Department of Agricultural Science and Technology, Kenyatta University, Nairobi 43844-00100, Kenya.
International Maize and Wheat Improvement Centre (CIMMYT), World Agroforestry Centre (ICRAF), United Nations Avenue, Gigiri, Nairobi 1041-00621, Kenya.
Genes (Basel). 2019 Dec 23;11(1):16. doi: 10.3390/genes11010016.
Maize lethal necrosis (MLN), caused by co-infection of maize chlorotic mottle virus and sugarcane mosaic virus, can lead up to 100% yield loss. Identification and validation of genomic regions can facilitate marker assisted breeding for resistance to MLN. Our objectives were to identify marker-trait associations using genome wide association study and assess the potential of genomic prediction for MLN resistance in a large panel of diverse maize lines. A set of 1400 diverse maize tropical inbred lines were evaluated for their response to MLN under artificial inoculation by measuring disease severity or incidence and area under disease progress curve (AUDPC). All lines were genotyped with genotyping by sequencing (GBS) SNPs. The phenotypic variation was significant for all traits and the heritability estimates were moderate to high. GWAS revealed 32 significantly associated SNPs for MLN resistance (at < 1.0 × 10). For disease severity, these significantly associated SNPs individually explained 3-5% of the total phenotypic variance, whereas for AUDPC they explained 3-12% of the total proportion of phenotypic variance. Most of significant SNPs were consistent with the previous studies and assists to validate and fine map the big quantitative trait locus (QTL) regions into few markers' specific regions. A set of putative candidate genes associated with the significant markers were identified and their functions revealed to be directly or indirectly involved in plant defense responses. Genomic prediction revealed reasonable prediction accuracies. The prediction accuracies significantly increased with increasing marker densities and training population size. These results support that MLN is a complex trait controlled by few major and many minor effect genes.
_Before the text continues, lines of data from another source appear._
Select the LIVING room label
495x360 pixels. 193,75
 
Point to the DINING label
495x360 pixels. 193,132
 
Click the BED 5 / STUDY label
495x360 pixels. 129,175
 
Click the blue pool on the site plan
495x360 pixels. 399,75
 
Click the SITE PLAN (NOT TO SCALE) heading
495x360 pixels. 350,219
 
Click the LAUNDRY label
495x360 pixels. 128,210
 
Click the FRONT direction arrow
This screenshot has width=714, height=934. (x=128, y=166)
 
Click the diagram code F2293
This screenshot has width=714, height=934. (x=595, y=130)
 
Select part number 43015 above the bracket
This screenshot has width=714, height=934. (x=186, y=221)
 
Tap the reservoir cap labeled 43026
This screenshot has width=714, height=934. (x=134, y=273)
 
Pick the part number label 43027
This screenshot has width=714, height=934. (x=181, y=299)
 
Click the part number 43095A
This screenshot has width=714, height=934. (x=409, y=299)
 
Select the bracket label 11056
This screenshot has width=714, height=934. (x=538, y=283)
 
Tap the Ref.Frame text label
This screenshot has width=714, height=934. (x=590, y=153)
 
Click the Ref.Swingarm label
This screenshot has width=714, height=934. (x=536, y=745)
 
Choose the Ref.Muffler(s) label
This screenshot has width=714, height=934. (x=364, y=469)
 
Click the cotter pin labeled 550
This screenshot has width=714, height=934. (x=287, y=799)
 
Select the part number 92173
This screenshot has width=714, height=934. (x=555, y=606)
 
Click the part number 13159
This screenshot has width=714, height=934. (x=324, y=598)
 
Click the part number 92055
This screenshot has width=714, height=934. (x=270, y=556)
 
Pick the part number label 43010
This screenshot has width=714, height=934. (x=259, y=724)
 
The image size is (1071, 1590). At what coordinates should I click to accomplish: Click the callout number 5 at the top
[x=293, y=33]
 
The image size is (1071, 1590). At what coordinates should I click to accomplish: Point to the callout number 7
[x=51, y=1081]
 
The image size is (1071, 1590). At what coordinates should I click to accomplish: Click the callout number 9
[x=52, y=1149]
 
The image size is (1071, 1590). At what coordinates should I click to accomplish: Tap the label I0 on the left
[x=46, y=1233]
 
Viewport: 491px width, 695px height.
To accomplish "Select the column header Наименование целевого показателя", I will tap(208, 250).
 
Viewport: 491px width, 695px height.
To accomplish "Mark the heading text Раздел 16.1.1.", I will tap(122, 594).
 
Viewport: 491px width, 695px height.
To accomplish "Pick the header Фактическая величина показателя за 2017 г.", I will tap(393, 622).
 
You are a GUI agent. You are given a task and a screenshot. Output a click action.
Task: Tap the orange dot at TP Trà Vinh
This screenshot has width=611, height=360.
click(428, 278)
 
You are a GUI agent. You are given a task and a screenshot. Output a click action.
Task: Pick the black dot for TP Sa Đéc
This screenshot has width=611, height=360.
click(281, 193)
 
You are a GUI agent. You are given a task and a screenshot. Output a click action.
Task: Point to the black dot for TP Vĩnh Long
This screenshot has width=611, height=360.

玉米坏死性萎蔫病(MLN)是由玉米褪绿斑驳病毒和甘蔗花叶病毒共同感染引起的,可导致高达 100%的产量损失。鉴定和验证基因组区域可以促进对 MLN 抗性的标记辅助选择。我们的目标是使用全基因组关联研究来鉴定标记与性状的关联,并评估基因组预测在大量不同玉米品系中对 MLN 抗性的潜力。
一组 1400 种不同的热带玉米自交系在人工接种下进行了 MLN 抗性评估,通过测量病情严重度或发病率以及病情进展曲线下的面积(AUDPC)来评估。所有品系均采用测序(GBS)SNP 进行基因型分型。所有性状的表型变异均显著,遗传力估计值为中等到高度。
GWAS 发现了 32 个与 MLN 抗性显著相关的 SNP(<1.0×10)。对于病情严重度,这些显著相关的 SNP 单独解释了 3-5%的总表型方差,而对于 AUDPC,它们解释了 3-12%的总表型方差比例。大多数显著 SNP 与先前的研究一致,并有助于验证和将大的数量性状位点(QTL)区域精细映射到少数标记的特定区域。确定了与显著标记相关的一组推定候选基因,并揭示了它们的功能直接或间接地参与了植物防御反应。
基因组预测显示出合理的预测准确性。随着标记密度和训练群体规模的增加,预测准确性显著提高。这些结果支持 MLN 是由少数主要基因和许多次要效应基因控制的复杂性状。